You probably know that the economy has improved, and that unemployment is down to 3.8%. That is great news! Along with an improved economy, the labor market has tightened. The unemployed and under-employed are going back to work. Additionally, those people who held onto their jobs through the recession and the weak recovery are considering their options. They are beginning to seek career advancement with another employer.
This week I talked with a lady who has experience in the restaurant industry but more recently has worked on the fringe of the industry, in another retail segment. Let’s call her Ann. In fact, her current employer is classified as “non-traditional” by restaurant industry insiders. This segment is not well understood or highly respected by the restaurant industry. Even so, she has responsibility for a major line of business with a dominant regional brand. Her employer is well known in their part of the country but not so much outside the region.
I have written about the difficulty of transitioning one’s career into a different industry. I have found that people have biases about those working in other segments even within the same industry. These biases are interesting as they are seldom fact-based. I advise that the best way to make a successful cross-industry move is to have an important contact networked into that segment. However, there are other issues to consider.
Changing industries is more or less difficult depending on one’s job function and the hiring manager’s personal biases. Yes, hiring managers have biases that affect their decisions, and they aren’t necessarily illegal. Would you believe that a controller with experience in full-service hotels and resorts couldn’t be a successful controller for a small restaurant chain? Well, a few years ago I faced that bias which frustrated me. Recently, I failed to get a candidate in front of a client because he has worked in non-food retail for the past two years. It did not matter that my candidate had a total of 15 years of leadership experience in the restaurant segment. Two years outside the restaurant industry knocked him out of contention. Seriously?
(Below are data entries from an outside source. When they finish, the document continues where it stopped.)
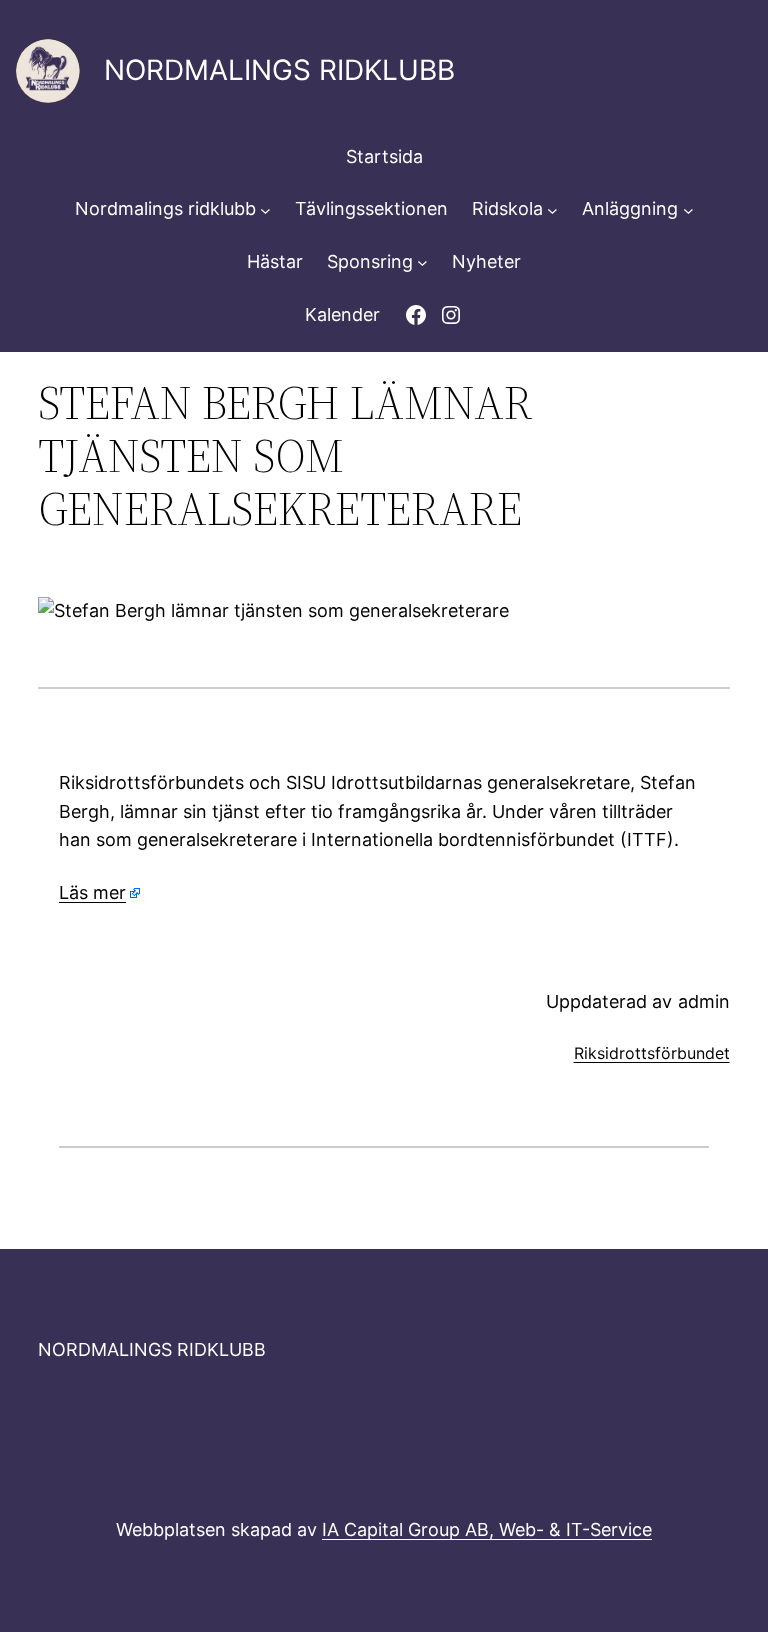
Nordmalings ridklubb (165, 208)
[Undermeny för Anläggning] (688, 209)
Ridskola (507, 208)
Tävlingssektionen (371, 208)
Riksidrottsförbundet (652, 1053)
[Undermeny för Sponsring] (422, 262)
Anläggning (630, 208)
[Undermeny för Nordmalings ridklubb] (265, 209)
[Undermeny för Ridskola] (552, 209)
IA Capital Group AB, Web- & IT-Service (487, 1529)
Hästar (275, 261)
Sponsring (370, 261)
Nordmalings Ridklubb (279, 70)
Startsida (384, 156)
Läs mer (92, 892)
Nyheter (486, 261)
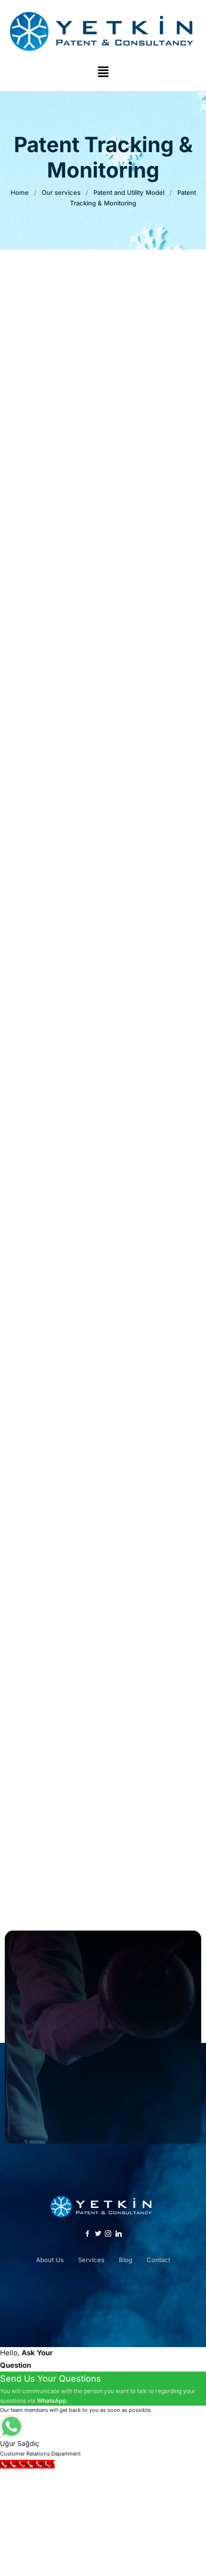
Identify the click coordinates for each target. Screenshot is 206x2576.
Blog (125, 2260)
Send (103, 707)
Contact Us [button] (103, 2090)
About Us (50, 2260)
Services (91, 2260)
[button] (103, 72)
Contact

Moving into a different industry segment is also subject to the company’s culture. Some employers are open to hiring people with the right skill set even if their recent experience has not been in the same industry segment. Other companies are more rigid in this requirement. The target company’s position in its life cycle is also relevant. Typically, leaders and managers are best suited to one or two life cycle stages, but not all. Entrepreneurial managers skilled in start-ups are usually gone by the time the brand reaches maturity. Managers who are successful working with mature brands are probably not viable in a turnaround. Making a career move to a different industry segment can be complicated.
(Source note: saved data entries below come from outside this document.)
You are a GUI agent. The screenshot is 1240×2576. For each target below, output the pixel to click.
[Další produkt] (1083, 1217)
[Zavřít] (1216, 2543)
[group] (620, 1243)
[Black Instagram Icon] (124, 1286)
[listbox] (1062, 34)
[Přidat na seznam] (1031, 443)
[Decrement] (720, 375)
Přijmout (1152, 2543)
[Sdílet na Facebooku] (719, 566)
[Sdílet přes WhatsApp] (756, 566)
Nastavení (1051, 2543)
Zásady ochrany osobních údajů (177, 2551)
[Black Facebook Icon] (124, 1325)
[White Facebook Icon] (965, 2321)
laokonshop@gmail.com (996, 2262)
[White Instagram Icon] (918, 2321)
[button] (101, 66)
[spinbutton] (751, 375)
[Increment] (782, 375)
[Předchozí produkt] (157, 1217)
Back to Ann. She has a good job with a broad responsibility and a comfortable salary. However, she sees no path to a viable long-term career. After five years, she has decided to explore other options. She wants to make a transition on her terms, i.e., to keep her current job until she has landed the next. Her ideal strategy would be to look for a situation in the QSR or Quick Casual segments with an equal or greater level of responsibility. Her job search plan needs a public relations component to address segment bias.
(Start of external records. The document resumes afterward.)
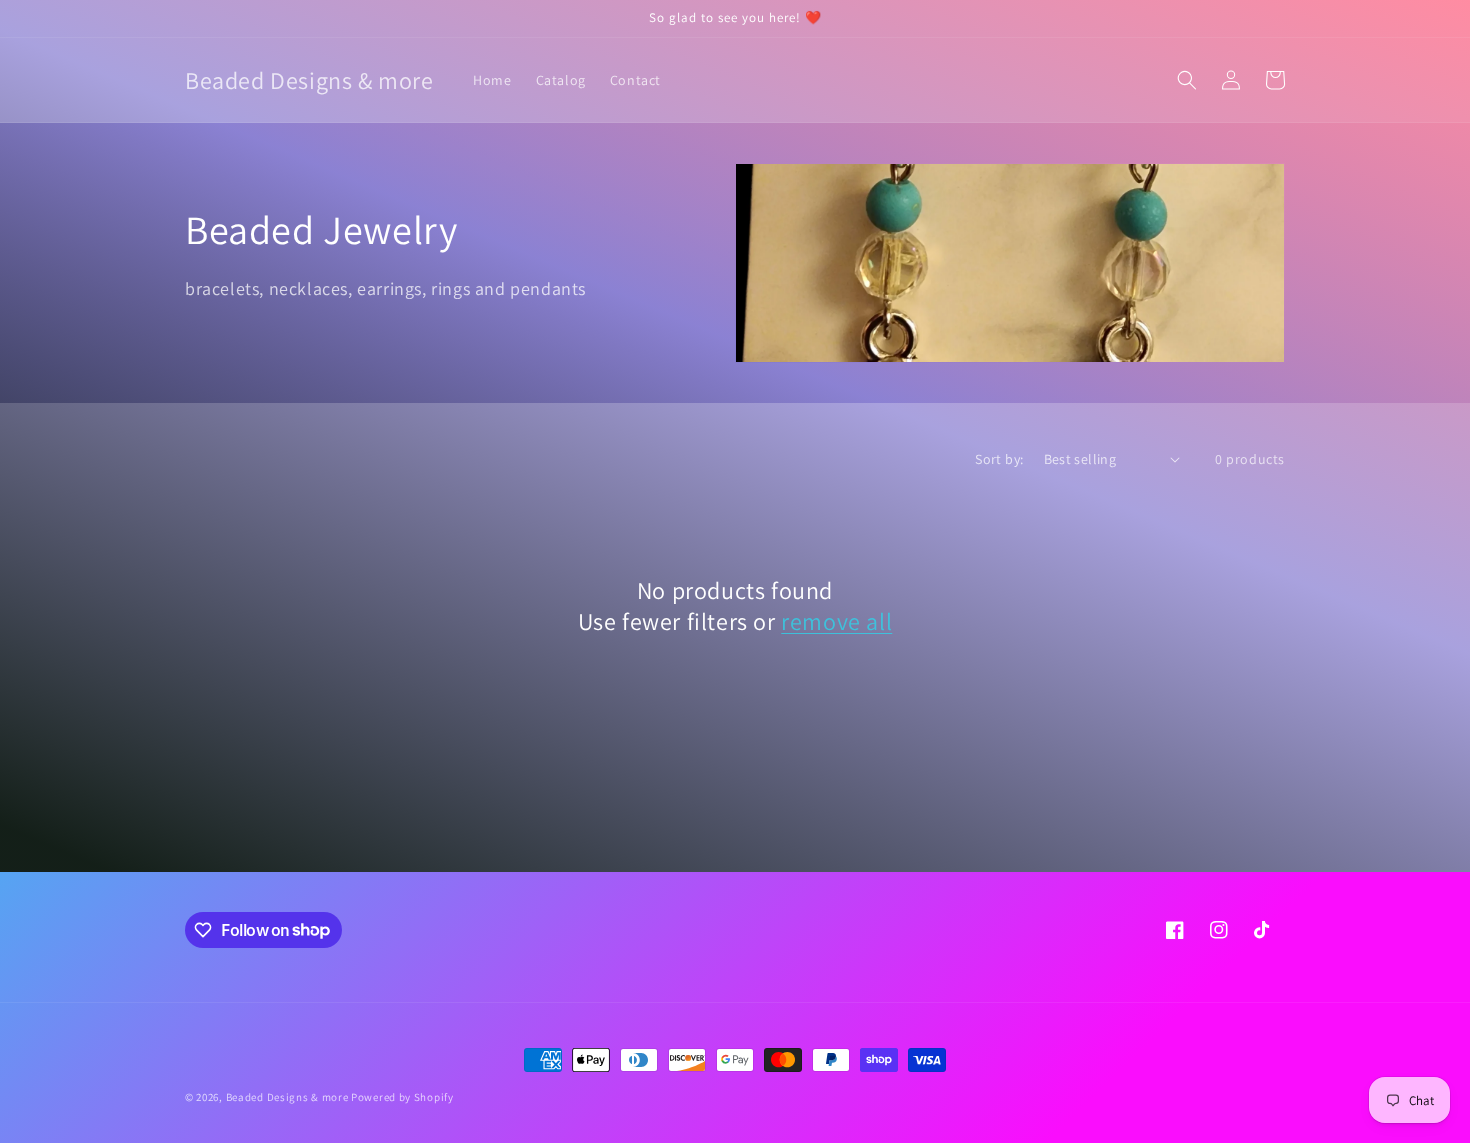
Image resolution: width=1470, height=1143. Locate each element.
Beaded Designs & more (287, 1097)
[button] (1187, 80)
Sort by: (999, 459)
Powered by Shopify (402, 1097)
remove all (836, 621)
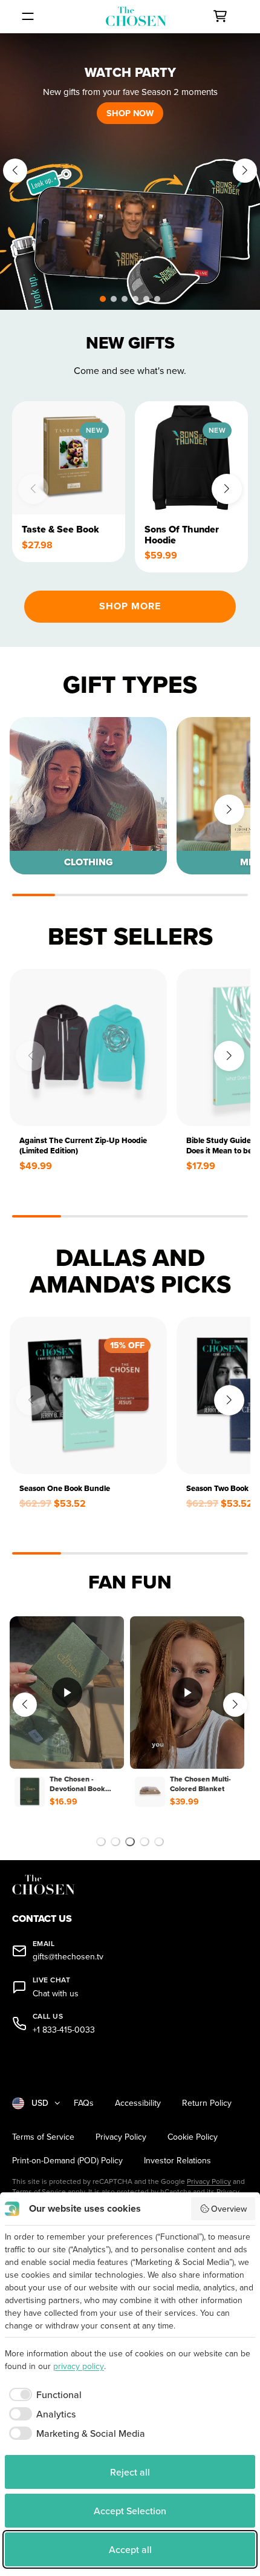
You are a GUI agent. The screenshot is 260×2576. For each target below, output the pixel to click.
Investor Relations (177, 2160)
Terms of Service (43, 2137)
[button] (103, 299)
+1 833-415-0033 (64, 2030)
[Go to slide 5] (159, 1841)
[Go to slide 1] (101, 1841)
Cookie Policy (192, 2137)
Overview (229, 2209)
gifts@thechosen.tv (68, 1956)
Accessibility (138, 2103)
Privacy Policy (121, 2137)
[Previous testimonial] (25, 1705)
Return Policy (207, 2103)
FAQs (84, 2103)
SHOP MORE (130, 606)
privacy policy (78, 2366)
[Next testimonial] (235, 1705)
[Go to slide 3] (130, 1841)
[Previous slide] (15, 171)
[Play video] (67, 1692)
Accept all (130, 2549)
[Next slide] (245, 171)
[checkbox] (43, 2394)
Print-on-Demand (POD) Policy (67, 2160)
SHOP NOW (130, 113)
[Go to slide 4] (144, 1841)
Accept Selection (130, 2510)
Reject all (130, 2472)
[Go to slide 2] (115, 1841)
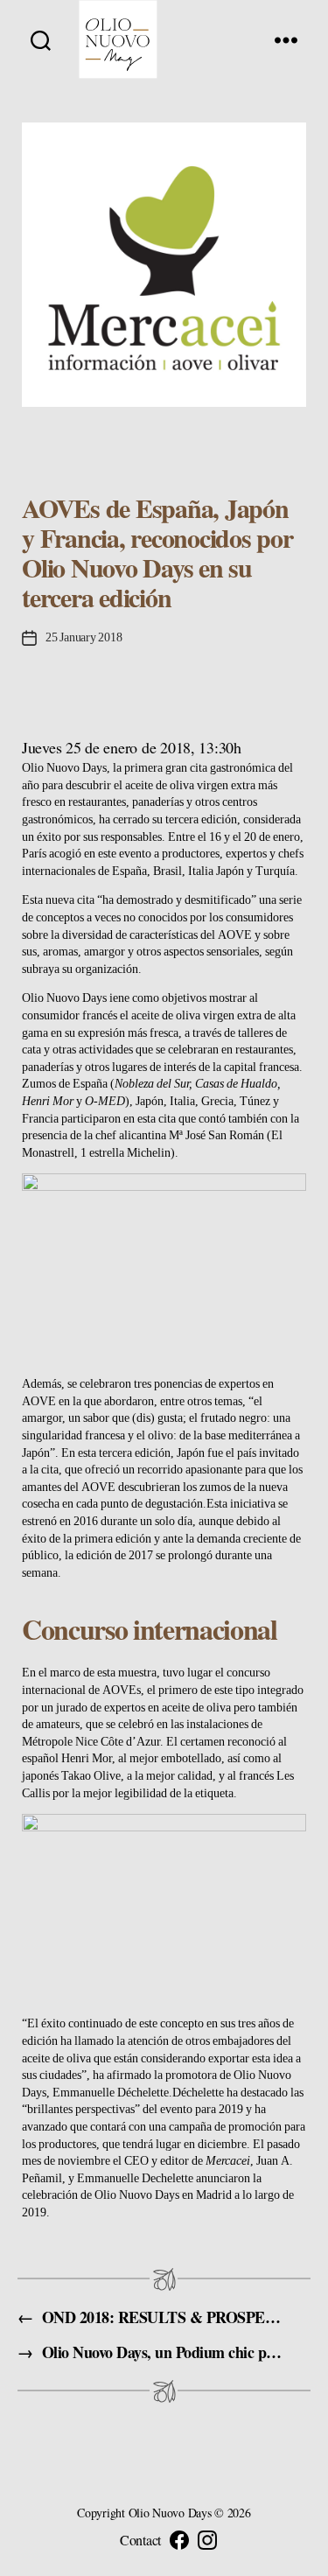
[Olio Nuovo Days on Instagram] (207, 2540)
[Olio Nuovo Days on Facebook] (179, 2540)
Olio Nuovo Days (64, 767)
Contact (140, 2540)
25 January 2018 (83, 637)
My counsel is to craft a document that explains the business she manages in detail. She must help hiring-managers bridge the gap between their preconceptions and the facts for her industry segment. A document that presents the size and scope of her responsibility could change some opinions. This information can be incorporated into her resume and possibly into a cover letter. My thinking, however, is that the ideal product will read like a press release. The point is to address objections right up front.
As much as the entire economy is changing and the employment dynamic is tightening, one would think that hiring managers would be “tuned into” the need to adapt. One would think that employers would face additional pressure to check their biases and develop a more productive perspective. Well, maybe not yet. Some people will learn this lesson the hard way.